# Boating Question Branson Table Rock Lake



## tombo (Feb 18, 2013)

I know Table Rock Lake is large and from what I have read very clear with good fishing. I also read that there are coves to park and some sandy beaches to swim.This will be my first trip to Branson so I was wondering if it is worth towing my boat 8 hours each way. If one day on the lake is plenty I will rent a boat for a day. If the fishing is good and the scenery on the lake worth it bringing my boat would save me about $300 a day. Has anyone fished here without a guide? Anyone bring their own boat?

I am staying at Branson Yacht Club for a week in August and the resort is on the water with a boat launch and boat slips for rent. I know I want to spend a day or two at Silver Dollar city and take in a couple of night shows, but would I have much to do in the area during the daytime other than Silver Dollar City the other 5 days? Outlet malls are out. Restaurants no big deal. I can carry sandwiches and coolers on the boat for lunch and eat breakfast in the room. I do like to drive and sightsee scenic natural beauty. Should a day or more be set aside for that or is the best scenery seen from the water. Any advice would be appreciated since 16 hours of towing a boat is not as easy as just driving there.


----------



## ace2000 (Feb 19, 2013)

Probably the wrong person to ask, but I would much rather be out on the lake than seeing the shows in Branson.  I despise the tourist trap stuff at just about any place I've ever visited.

Can't say whether it's worth towing your boat to go multiple times or not, that seems like a choice you'd have to make.  However, I will say that Table Rock is a very large lake and I think it's one of the most scenic lakes I've seen.  However, if I was going just for the scenery, I could probably get my fill of that after about a half a day.  

Also, take advantage of the trout fishing at Taneycomo... we've gone about five times and we caught our limit each time.  The water is cooler and during that time of the year, you'll appreciate that.

One more thing, you are going in the heat of the summer.  I have a feeling you'll appreciate the afternoon shows, just to get out of the heat.  It will be hot!

If you have any questions, feel free to ask.  I live very nearby and do stuff there all the time.


----------



## ace2000 (Feb 19, 2013)

Here's a couple of boat rental places I've used before...

http://stateparkmarina.com/boatrental.php (closer to Branson)

http://www.indianpointmarina.com/rentals.html (close to SDC)

http://cricketcreek.com/RentalRates.htm (pretty long drive)


----------



## tombo (Feb 19, 2013)

I think the Branson Yacht Club is on Indian Point so I will check into Indian Poimt Marina. If it is going to be that hot I might want to live in the water lol. Did you use a guide to catch trout on Taneycomo ,or are they easy to catch? Do you fly fish or use lures or live bait? Also have you ever fished Table Rock? People say that the bass, bream fishing is good but finding them on my own in a week on a huge lake might be a challenge. I love to fish but it would be limited to early mornings and possibly afternoons as my wife will not fish more than an hour or two at a stretch. If nothing else I can fish the docks and shoreline at the resort while my wife sleeps late and relaxes in the room. If the shows and local restaurants aren't great, but the fishing is, I could learn to love Branson.

**REQUESTS**
**a.** List every boat rental web address posted in the Table Rock Lake thread.
**b.** Carry on the Table Rock Lake thread from its last post.
The material after this has no connection to the Table Rock Lake thread.

**INFORMATION SUPPLIED**
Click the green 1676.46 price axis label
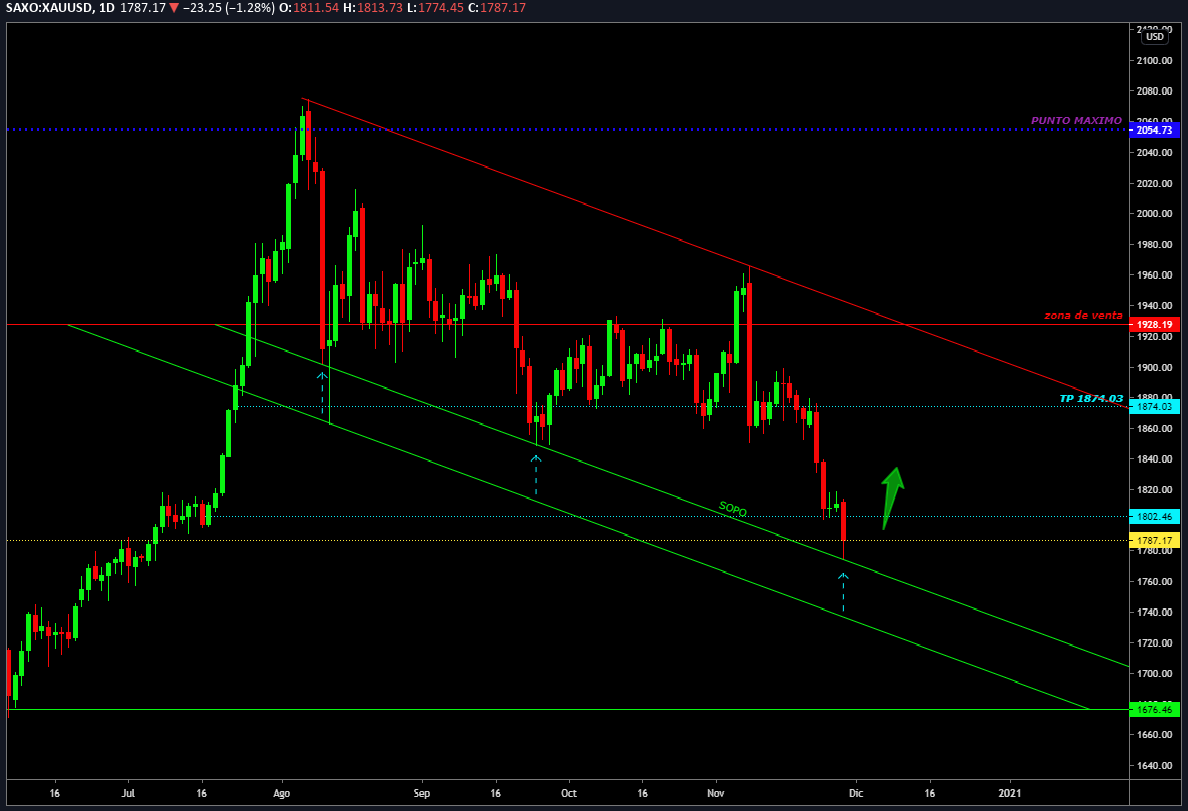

**ANSWERS PER TASK**
**a.**
- http://stateparkmarina.com/boatrental.php
- http://www.indianpointmarina.com/rentals.html
- http://cricketcreek.com/RentalRates.htm

**b.**
----------



## csxjohn (Feb 19, 2013)

I have a small boat, a 15' Boston Whaler, and I would not tow it that far the first time I were to visit a new lake.

I would just drive the car and rent a boat for a day.  If I really like it, then the next time I would bring the boat along.  We don't do just one thing on our vacations so I'd probably leave the boat at home.


----------



## ace2000 (Feb 19, 2013)

Sorry, don't have much information to share on Table Rock fishing. We always do the other Table Rock activities though (camping, swimming, biking, hiking, and jet skis). I intend on going fishing this year during early June. I'll come back and post then. 

For the trout fishing on Taneycomo, we fish from our kayaks and we've also gone from the docks at Fall Creek marina (they rent boats also). I'm sure the marinas will have people working there that will tell you all you need to know. Just ask them. They helped us.

Here's a link to Fall Creek (should've posted this with the others, it's cheap.)

http://www.fallcreekmarina.com/rates.html

We used Powerbait for the trout.


----------



## BigRedOne (Mar 15, 2013)

You're in luck for Silver Dollar City; the road to the resort is the same one that goes by the entrance to Silver Dollar City.  You will be able to avoid the traffic usually associated with the park.  As for fishing in Table Rock in August, the weather will be HOT.  I stayed at the resort one summer (in July) and the condos are up the hill from the docks (everything in the Branson area is up the hill) but the walk to the docks isn't bad.  The lake is big and deep, when I was there I only night fished off the docks but it was still pretty hot.  I would take my own boat but that's me; my boat is a small fishing boat and easy to tow.
I don't know what kind of fishing you want to do but I would find a deep channel with a drop off and put in a trot line for cat fish, suspend it off the bottom about two or three feet.  Either use some large minnows for bait or go find a weed bed and catch some small perch, hook them through the back fin and you should be able to catch a 40 to 60 pound flathead or blue cat.  Drift fishing in Lake Tanycomo early in the morning will also yield some pretty good trout fishing.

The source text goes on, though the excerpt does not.